**SELECTED EXTRACT**.
======

And, Still, It Moves...
Greg Ip on Ben Bernanke

The Republican Party Today

Another Comment on Mark Schmitt, who wrote:

Divide and Concur - Mark Schmitt: After the institutional reforms of the 1970s, the conservative coalition slowly moved into the Republican Party.... [W]e now have parties that offer a choice. [Ron] Brownstein sees them pulling further and further away from the center, but I think that's based on seeing the recent Republican Party and extrapolating a larger trend in both parties. A real political party, to capture a working majority, and with limited ability to work through cross-party negotiation, must capture the center.

For a brief and idiosyncratic period, the Republican Party was able to exercise Karl Rove's strategy of eschewing the center, but history will reveal that approach as one of failure, not of success. Right now, it is the Democratic Party that claims the center, which is why it is the only party that embraces the solutions that Brownstein describes in his first page as centrist solutions. I think this will change over time, and after some soul searching and crisis within the Republican Party, eventually we will have a true center-left and center-right party—both of which meet the 1950 definition of "responsible parties"—and a vibrant contest between them. It's taken me a while to give up my attachment to the age of bargaining, but there are many advantages to this new age.

I find myself much less optimistic about the future of the Republican Party than Mark Schmitt is. There are, in general, three ways to compete for the majority of the votes:

  1. To demonstrate that you will implement policies that will make the majority of potential voters freer, more prosperous, and happier.
  2. To convince a majority of voters that they are under an obligation to vote for your party because that is, fundamentally, who the are.
  3. To convince a majority that they are threatened by vicious and deadly enemies--and that the other party is, at some level, in league with those enemies.

The northern Democratic Party has by and large pursued the first. The northern Republican Party used to pursue the second--with Civil War memorials and Lincoln Day speaches and how the sainted martyr Abraham had saved in the Union and it was our duty to his memory to carry forward his banner.

Starting early in the twentieth century, however the Republican Party has been increasingly pursuing the third: excoriating immigrants, Catholics," that communist Roosevelt," Russian spies in the State Department, appeasers and other advocates of "better red than dead," rootless cosmopolitans, advocates of "peaceful coexistence" and other graduates of Dean Acheson's Cowardly College of Containment, uppity Negroes, Hollywood, liberal socialists who want to control your life, the nattering nabobs of negativism in the press, Mexicans, muslims, homosexuals, China, atheists. You get the drill: rally the people against an enemy, hopefully both an external and an internal enemy, and be sure to pick an enemy weak enough that it is not a real existential threat that requires any form of sacrifice that would disrupt the comfort of those you truly work for.

Four generations of Republican political activists have now been trained in the art of busying giddy minds with foreign (and domestic) enemies. They can't engage in the kind of rational-win-the-center politics Mark Schmitt hopes to see.

It's time to do to the Republican Party what the Republicans did to the whigs: raze the structure and start over.

======

(Stored data entries)
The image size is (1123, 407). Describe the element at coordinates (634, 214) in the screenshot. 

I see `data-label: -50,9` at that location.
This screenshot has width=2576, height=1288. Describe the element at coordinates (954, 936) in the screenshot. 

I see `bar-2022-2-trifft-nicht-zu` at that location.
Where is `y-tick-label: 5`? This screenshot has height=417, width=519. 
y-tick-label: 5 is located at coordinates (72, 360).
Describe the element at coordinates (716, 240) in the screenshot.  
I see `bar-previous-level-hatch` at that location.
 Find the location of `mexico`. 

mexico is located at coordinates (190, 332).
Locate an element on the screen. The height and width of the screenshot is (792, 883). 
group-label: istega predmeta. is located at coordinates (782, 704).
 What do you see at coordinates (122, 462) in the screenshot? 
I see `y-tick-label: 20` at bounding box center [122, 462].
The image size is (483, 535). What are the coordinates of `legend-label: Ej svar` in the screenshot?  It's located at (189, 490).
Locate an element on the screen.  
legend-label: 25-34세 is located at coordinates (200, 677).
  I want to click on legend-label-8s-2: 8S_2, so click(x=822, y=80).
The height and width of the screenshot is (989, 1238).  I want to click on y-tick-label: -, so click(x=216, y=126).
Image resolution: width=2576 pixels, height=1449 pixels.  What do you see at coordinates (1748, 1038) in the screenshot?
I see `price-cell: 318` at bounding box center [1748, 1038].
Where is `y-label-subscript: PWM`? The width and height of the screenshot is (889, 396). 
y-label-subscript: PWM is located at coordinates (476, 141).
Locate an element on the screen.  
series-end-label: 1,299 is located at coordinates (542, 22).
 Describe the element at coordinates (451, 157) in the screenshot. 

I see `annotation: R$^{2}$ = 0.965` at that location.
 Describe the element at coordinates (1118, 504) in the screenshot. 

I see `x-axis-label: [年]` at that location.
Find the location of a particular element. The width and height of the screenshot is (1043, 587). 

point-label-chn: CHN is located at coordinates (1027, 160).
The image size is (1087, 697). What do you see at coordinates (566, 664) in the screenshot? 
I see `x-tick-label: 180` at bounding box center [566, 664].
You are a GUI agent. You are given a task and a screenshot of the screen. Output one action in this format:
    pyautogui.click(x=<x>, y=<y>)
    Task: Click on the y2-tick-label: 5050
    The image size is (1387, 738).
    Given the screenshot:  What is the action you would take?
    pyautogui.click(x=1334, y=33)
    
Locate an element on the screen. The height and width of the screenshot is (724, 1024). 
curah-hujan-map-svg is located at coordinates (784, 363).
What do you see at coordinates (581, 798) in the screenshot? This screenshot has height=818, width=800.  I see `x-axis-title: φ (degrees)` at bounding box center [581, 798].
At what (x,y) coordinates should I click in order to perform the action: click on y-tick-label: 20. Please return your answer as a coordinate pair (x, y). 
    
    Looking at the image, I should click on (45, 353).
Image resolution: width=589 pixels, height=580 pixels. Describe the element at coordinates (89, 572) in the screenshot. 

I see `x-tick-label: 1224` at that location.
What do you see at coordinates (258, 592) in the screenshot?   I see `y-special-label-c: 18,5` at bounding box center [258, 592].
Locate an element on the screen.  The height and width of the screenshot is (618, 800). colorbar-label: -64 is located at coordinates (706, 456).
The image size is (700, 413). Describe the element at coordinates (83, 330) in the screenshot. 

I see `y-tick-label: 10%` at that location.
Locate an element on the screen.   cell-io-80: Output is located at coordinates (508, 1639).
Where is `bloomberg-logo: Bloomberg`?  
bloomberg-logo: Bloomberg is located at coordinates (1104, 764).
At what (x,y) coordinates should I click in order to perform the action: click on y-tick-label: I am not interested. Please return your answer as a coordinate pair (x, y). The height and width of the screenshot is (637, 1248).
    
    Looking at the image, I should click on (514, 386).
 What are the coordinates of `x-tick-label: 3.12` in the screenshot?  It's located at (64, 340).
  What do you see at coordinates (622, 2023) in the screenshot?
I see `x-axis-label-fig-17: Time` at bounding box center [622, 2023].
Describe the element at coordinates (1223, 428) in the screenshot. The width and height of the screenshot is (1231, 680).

======

**PROBLEMS TO SOLVE**.
**a.** In the post about the Republican Party, which of the three ways to compete for a majority has the northern Democratic Party by and large pursued?
**b.** Please duplicate the post about the Republican Party from "I find myself" up to and including "forward his banner.".
**c.** Summarize the post about the Republican Party in two sentences.
You will not need the entries.

**ANSWERS TO THIS EXERCISE**.
**a.** The first: demonstrating that it will implement policies that will make the majority of potential voters freer, more prosperous, and happier.

**b.**
I find myself much less optimistic about the future of the Republican Party than Mark Schmitt is. There are, in general, three ways to compete for the majority of the votes:

  1. To demonstrate that you will implement policies that will make the majority of potential voters freer, more prosperous, and happier.
  2. To convince a majority of voters that they are under an obligation to vote for your party because that is, fundamentally, who the are.
  3. To convince a majority that they are threatened by vicious and deadly enemies--and that the other party is, at some level, in league with those enemies.

The northern Democratic Party has by and large pursued the first. The northern Republican Party used to pursue the second--with Civil War memorials and Lincoln Day speaches and how the sainted martyr Abraham had saved in the Union and it was our duty to his memory to carry forward his banner.

**c.** The post quotes Mark Schmitt's expectation that the Republican Party will eventually become a true center-right party, and the author says he is much less optimistic, naming three ways to compete for a majority of votes. Since early in the twentieth century, it argues, Republicans have increasingly rallied voters against enemies, leaving activists unable to practice win-the-center politics, so the party should be razed and started over as the Republicans did to the Whigs.